Cullen began the program in the summer of 1948 at a time when precision teams were popping up all over the country. In the southwest, the Cullen Rifles became synonymous with discipline and honor and were seen as one of the country’s best, almost from their founding. In 1950, the Texas A&M student newspaper The Battalion said that the Ross Volunteers, the drill team from the Corps of Cadets, hoped to “match talent and wits with the recently formed University of Houston Cullen Rifles.”
From the outset, Cullen wanted to show off the 30-man precision team near and far.

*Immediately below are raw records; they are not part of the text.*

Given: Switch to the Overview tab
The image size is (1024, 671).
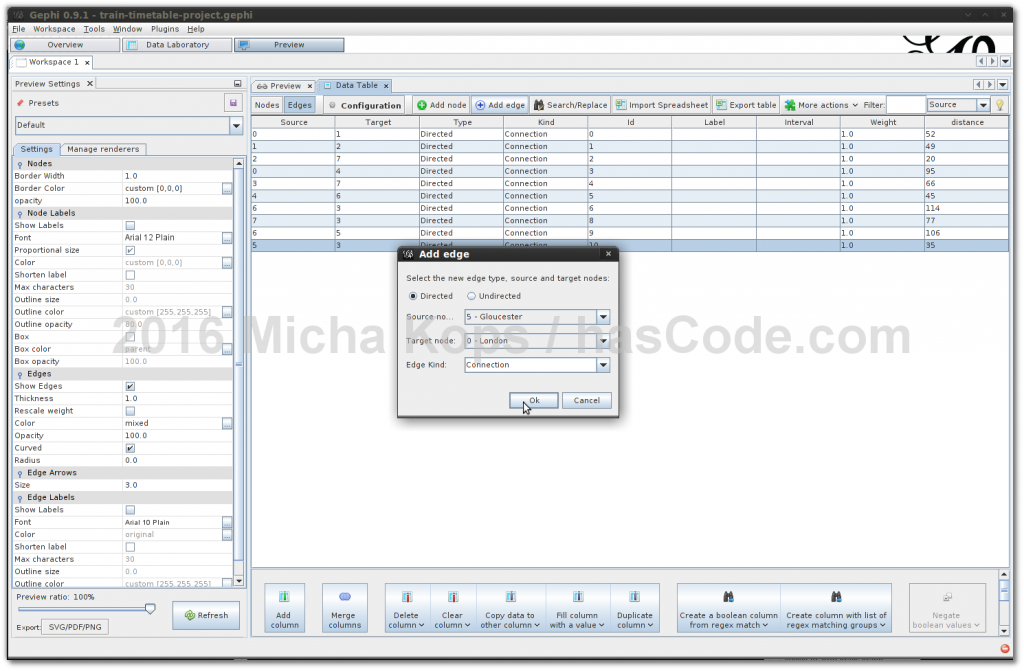Looking at the screenshot, I should point(64,44).
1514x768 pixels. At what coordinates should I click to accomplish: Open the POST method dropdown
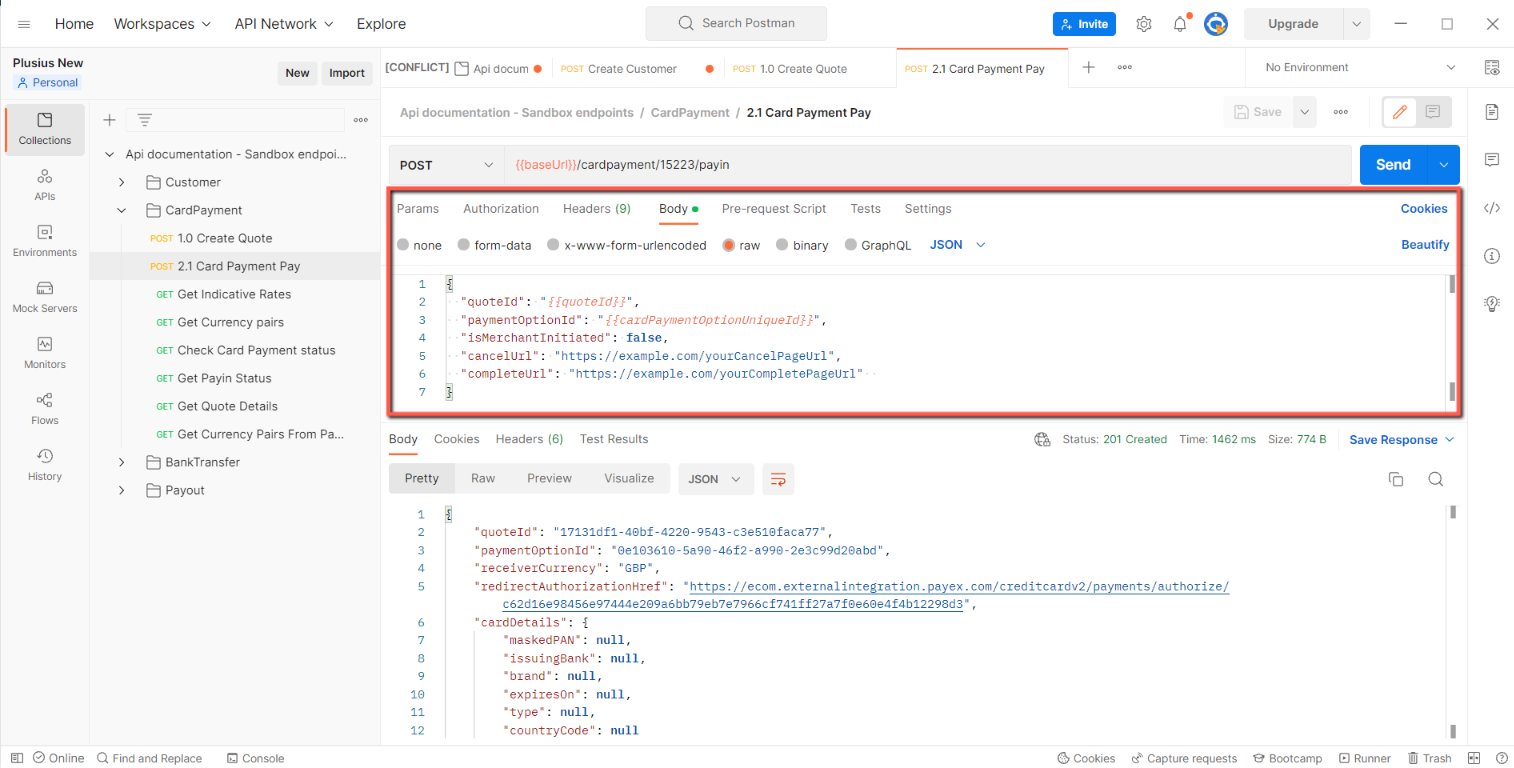[446, 165]
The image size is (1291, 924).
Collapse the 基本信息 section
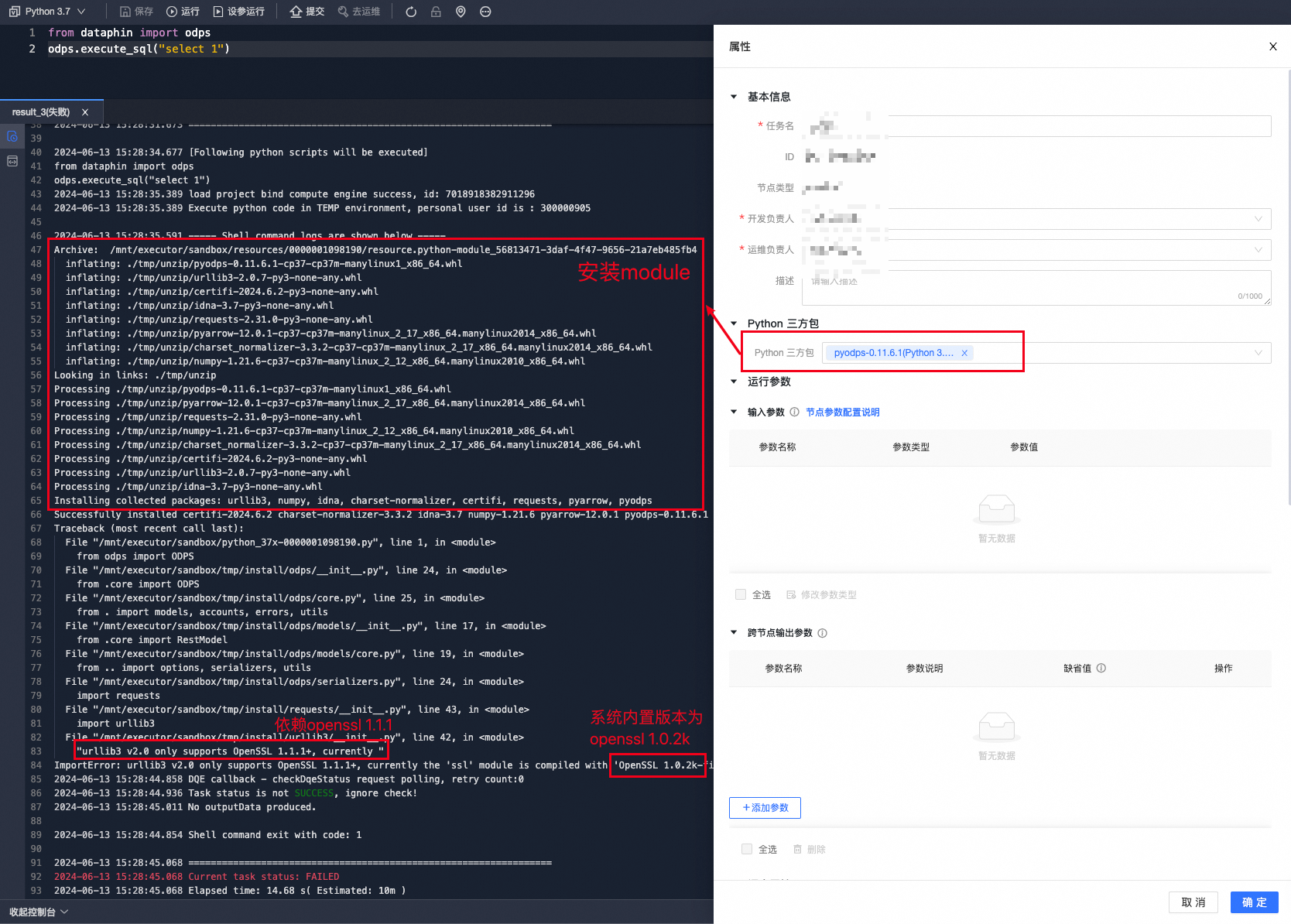pos(734,97)
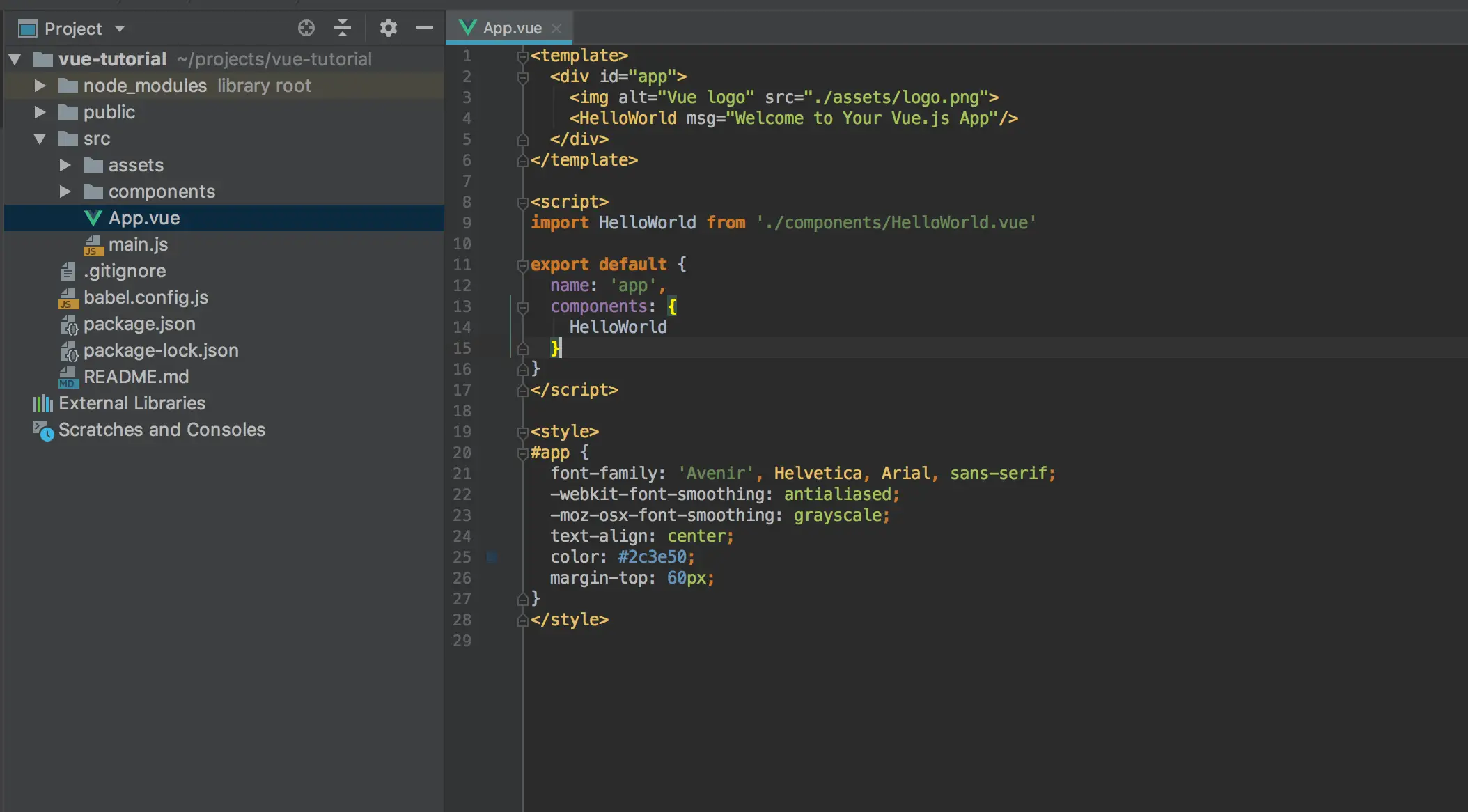The image size is (1468, 812).
Task: Open the Project panel settings gear
Action: pos(388,28)
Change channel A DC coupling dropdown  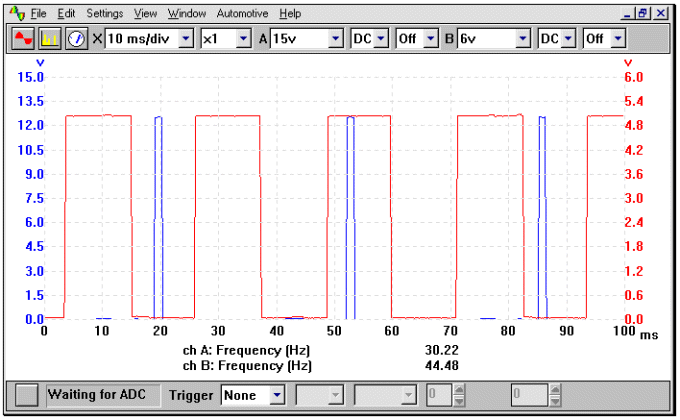click(380, 39)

They regularly marched in Houston’s popular Armistice Day Parade and performed at most football games both home and away. Wearing pink and green military dress uniforms, the unit impressed crowds at Fiesta Flambeau in San Antonio and in various New Orleans Mardi Gras parades.
On March 16, 1949, UH President E.E. Oberholtzer invited the Cullen Rifles to flank the stage and perform at the dedication ceremony for the new Ezekiel Cullen Building. The building had been in the planning and construction stages for nearly four years and was still 18 months until it would open.
Multiple times, including a 1956 campaign trip to Houston and another trip to the UH campus, President Eisenhower employed the Cullen Rifles as his color guard.
The selection process to get into the Rifles was competitive and by the third year, new recruits were selected by the junior and senior members. Because of their popularity, UH added a fourth squad so that the Rifles could compete as a 40-man team.
While the guard’s members enjoyed the parades and other appearances, they believed their first responsibility was to compete. The Daily Cougar and Houstonian Yearbook both boasted that the Rifles were “almost undefeated” as a competitive drill team. It was a source of pride for the team’s first generation.
Following the Korean War, the Cullen Rifles began to lose their significance and had leveled off by the end of the 50s. The guard became known as the Cougar Rifles and continued in some form until the 1970s before being dismantled. In 2013, Lillie Robertson made a gift to reestablish the Cullen Rifles in order to honor her grandfather, Hugh Roy.